▶ [GIVEN TEXT]:
4. Clustering analysis
In this section, a clustering model was developed to gain a better understanding of how ridesharing is being used in New York City. For this analysis, the rides data were grouped on the following fields:
- Taxi zone of Pickup;
- Taxi zone of Drop off;
- Period within the day: early morning (11 p.m.–5 a.m.), morning (5 a.m.–9 a.m.), midday (9 a.m.–1 p.m.), afternoon (1 p.m.–4 p.m.), evening (4 p.m.–7 p.m.), and late evening (7 p.m.–11 p.m.);
- whether the ride occurred on a weekend or weekday;
- whether the ride involved the airport as Pickup or Drop off.
The timing of each trip was also simplified into larger buckets (weekend/weekday, period of day) to improve interpretability of outcomes. A boolean airport flag was added since this attribute was found during EDA to have a strong influence on rideshare utilization. Holidays were excluded from the analysis. Within each grouping, the following aggregated values were calculated: number of rides, average ride duration, average ride distance, and average fare.
To prepare the data for fitting a clustering model, the grouped dataset was pivoted to create columns containing ride counts for each grouping of weekend/weekday and day period. After this reworking, the final dataset contained a single record for each route, each with a MultiIndex containing the unique combinations of drop off and pickup Community Areas, and columns containing the ride count columns, the airport flag, and the average fare for the route.
The KMeans clustering algorithm was selected for this analysis. This model requires the user to specify the number of clusters k before fitting the model. To determine an appropriate value of k, the inertia (within-cluster sum of squares) was calculated for values of k between 2 and 19.

▶ [GOALS]:
1. Answer these about the clustering analysis section above:
(a) What hours make up the midday period?
(b) Which clustering algorithm was chosen?
(c) For what range of k values was the inertia calculated?
2. Please duplicate the clustering analysis section above from "The KMeans clustering" to "between 2 and 19.".

▶ [SUPPLIED DATA]:
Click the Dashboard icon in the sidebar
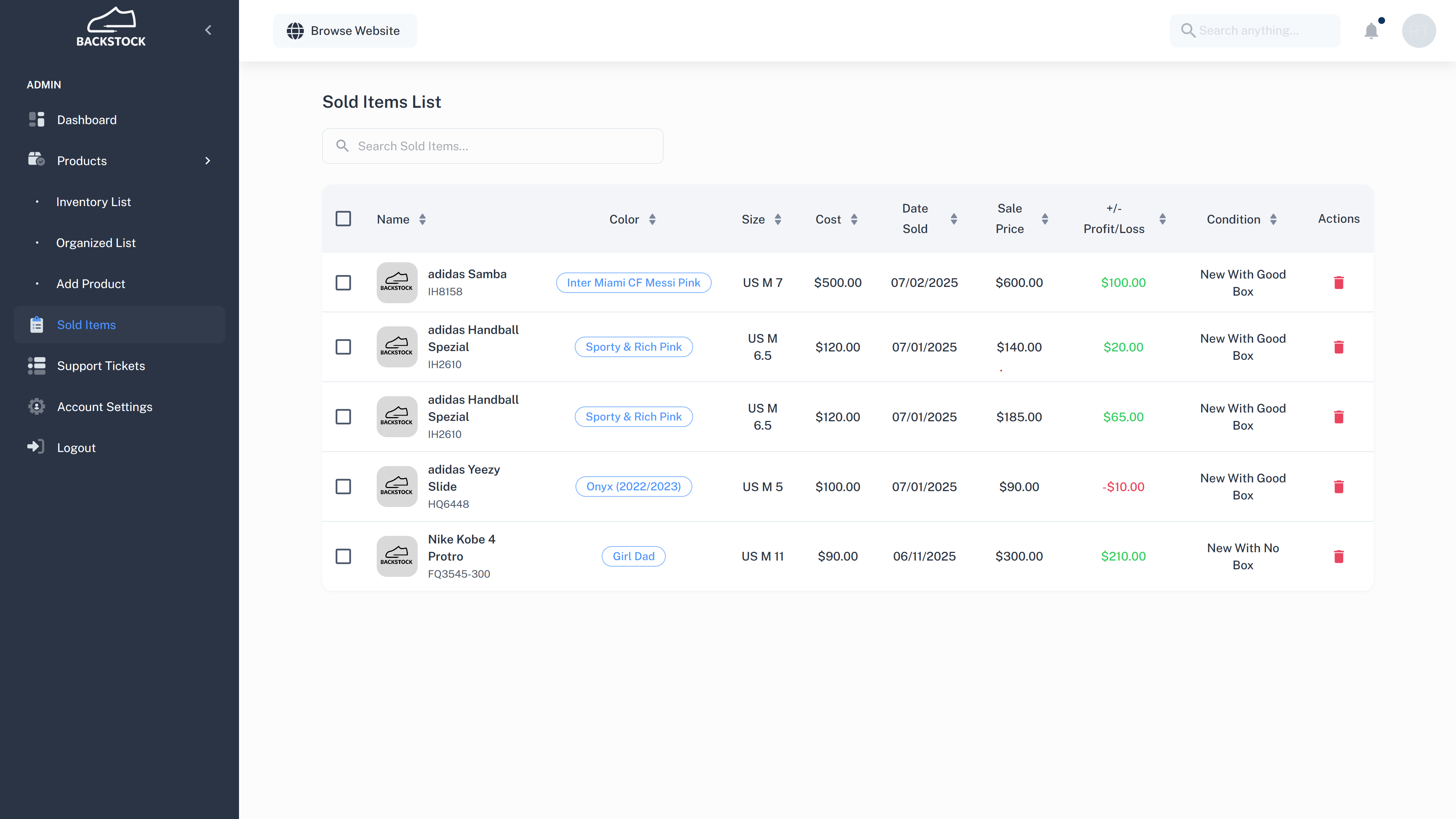1456x819 pixels. click(x=37, y=119)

▶ [REPLIES]:
1.
(a) 9 a.m. to 1 p.m.
(b) KMeans
(c) Between 2 and 19

2.
The KMeans clustering algorithm was selected for this analysis. This model requires the user to specify the number of clusters k before fitting the model. To determine an appropriate value of k, the inertia (within-cluster sum of squares) was calculated for values of k between 2 and 19.